> Supplied records:

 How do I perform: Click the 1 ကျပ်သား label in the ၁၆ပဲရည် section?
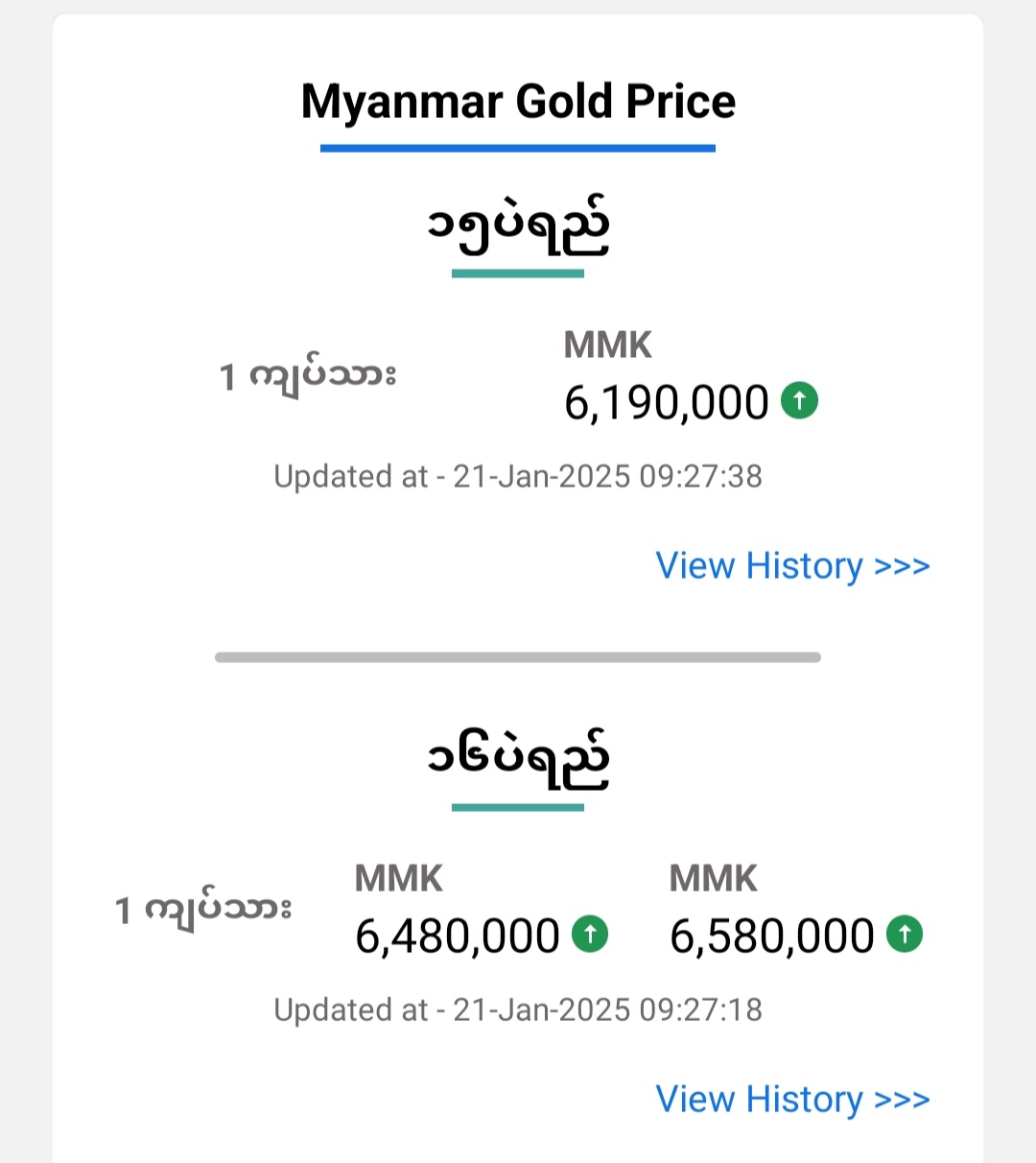(x=203, y=910)
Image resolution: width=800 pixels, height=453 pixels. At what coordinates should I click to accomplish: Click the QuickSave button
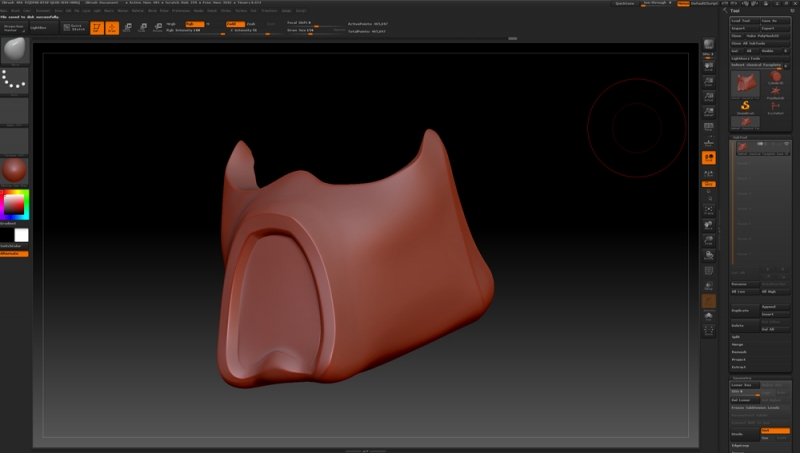[625, 4]
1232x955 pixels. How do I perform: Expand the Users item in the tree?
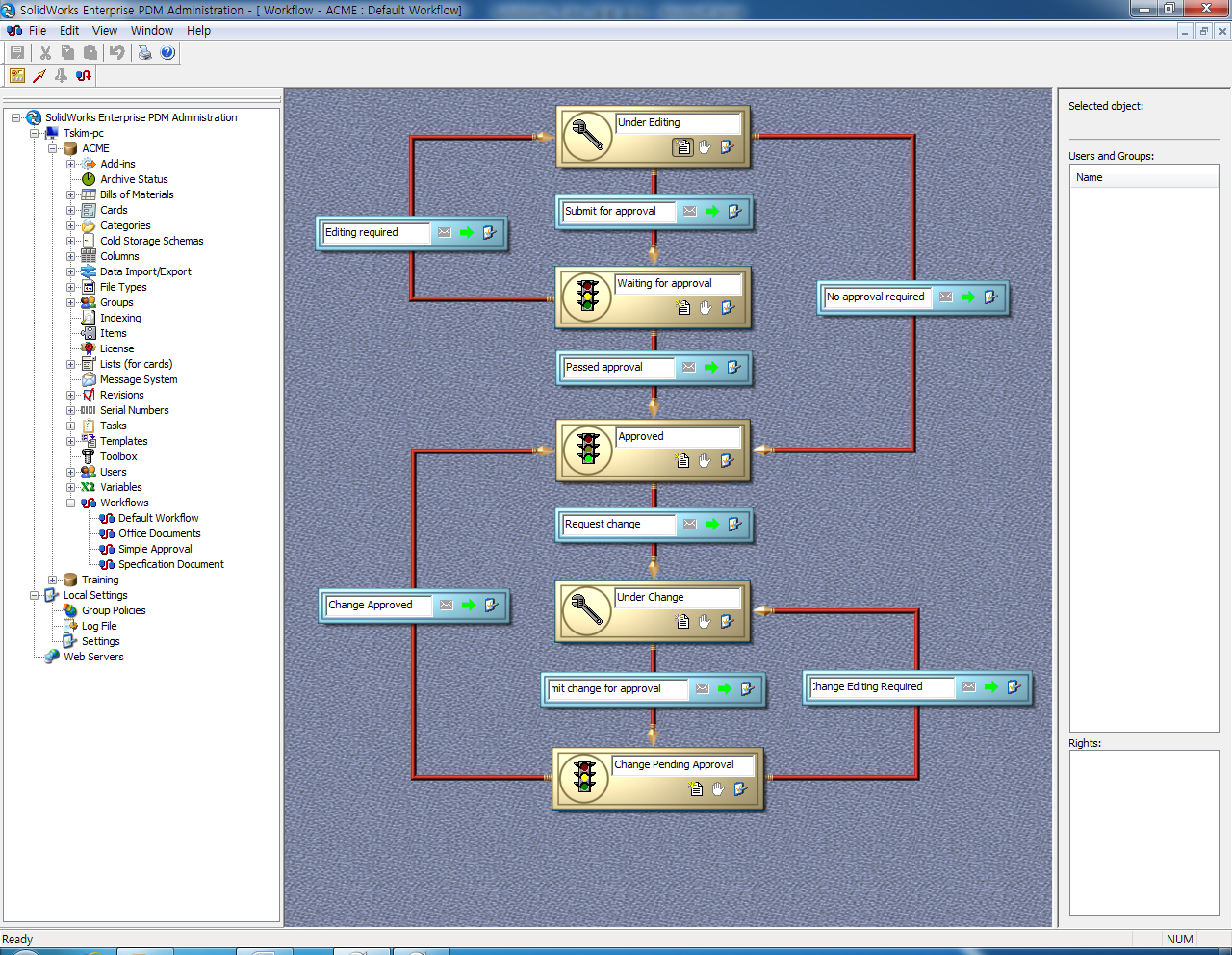coord(69,472)
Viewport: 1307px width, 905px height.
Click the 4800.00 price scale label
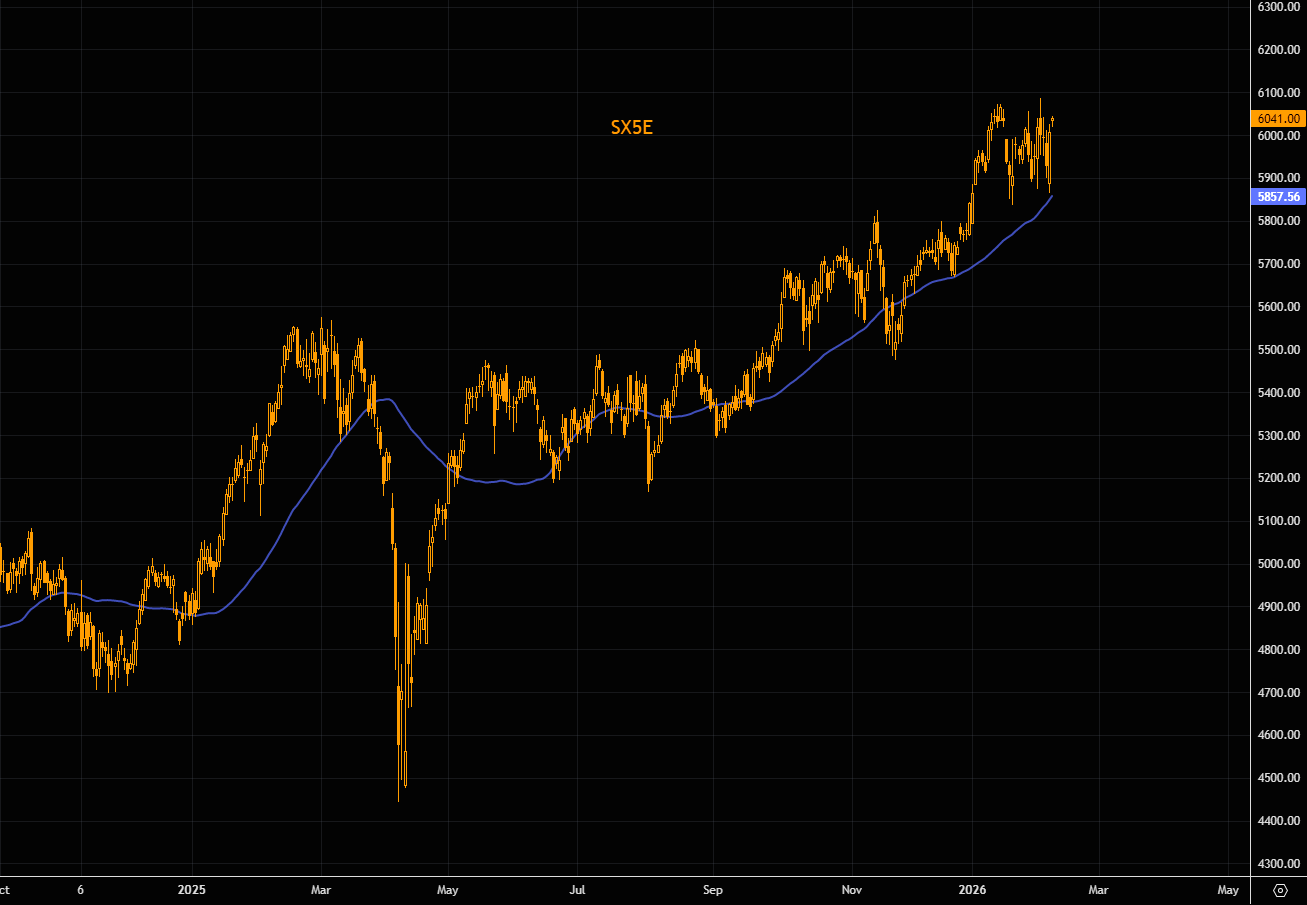point(1279,650)
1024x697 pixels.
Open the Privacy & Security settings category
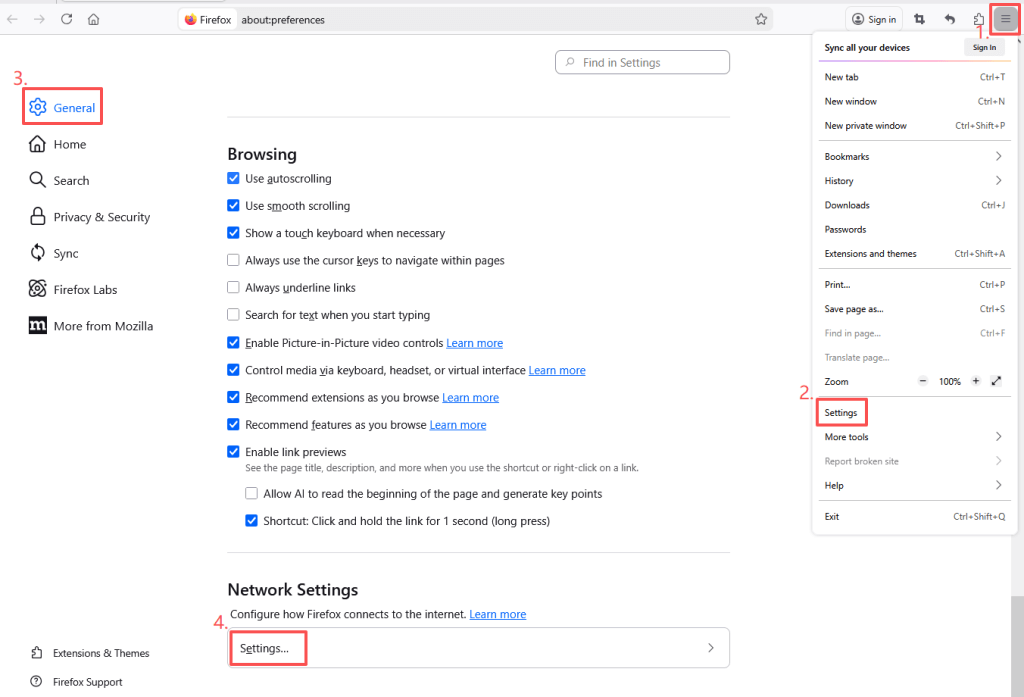101,217
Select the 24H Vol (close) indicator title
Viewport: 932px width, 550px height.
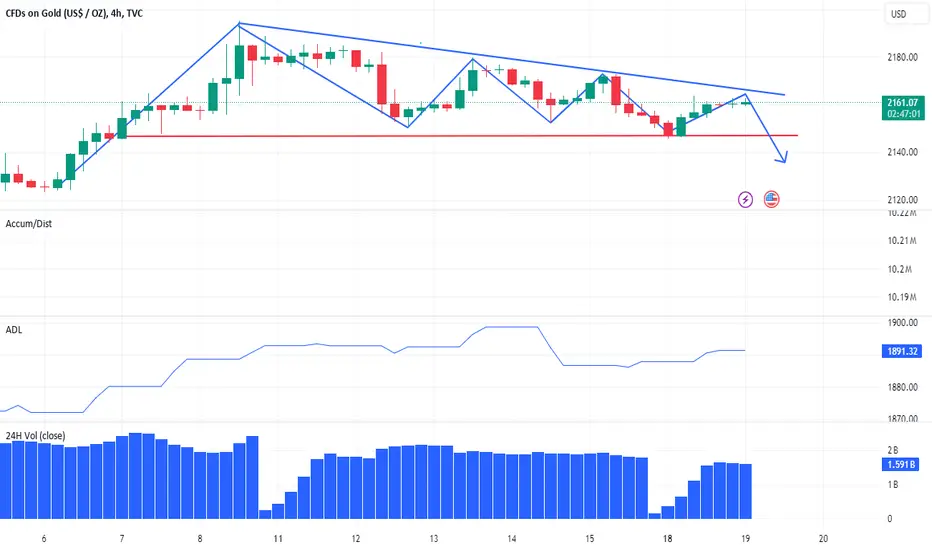35,436
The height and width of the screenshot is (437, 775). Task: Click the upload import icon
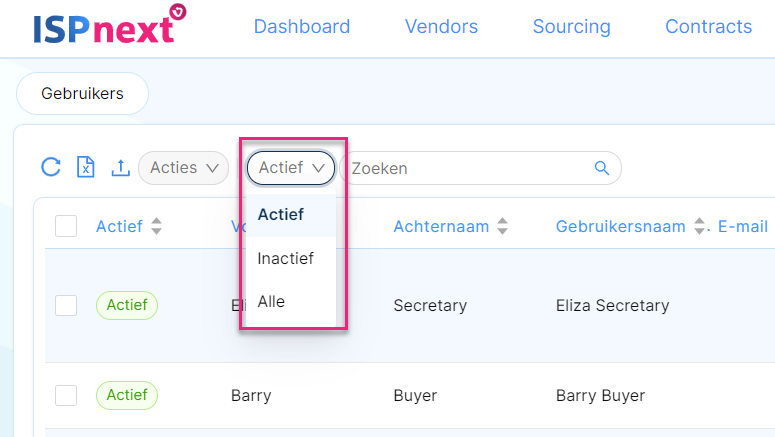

> What the exercise asks: Every line from the one containing "Viewport: 1307px width, 905px height." through the end of the listing is to be copied exactly; the pictures are not.

> Answer for this exercise:
Viewport: 1307px width, 905px height.
Click the 4800.00 price scale label
point(1279,650)
1024x697 pixels.
Open the Privacy & Security settings category
101,217
Select the 24H Vol (close) indicator title
Viewport: 932px width, 550px height.
35,436
The height and width of the screenshot is (437, 775). Task: Click the upload import icon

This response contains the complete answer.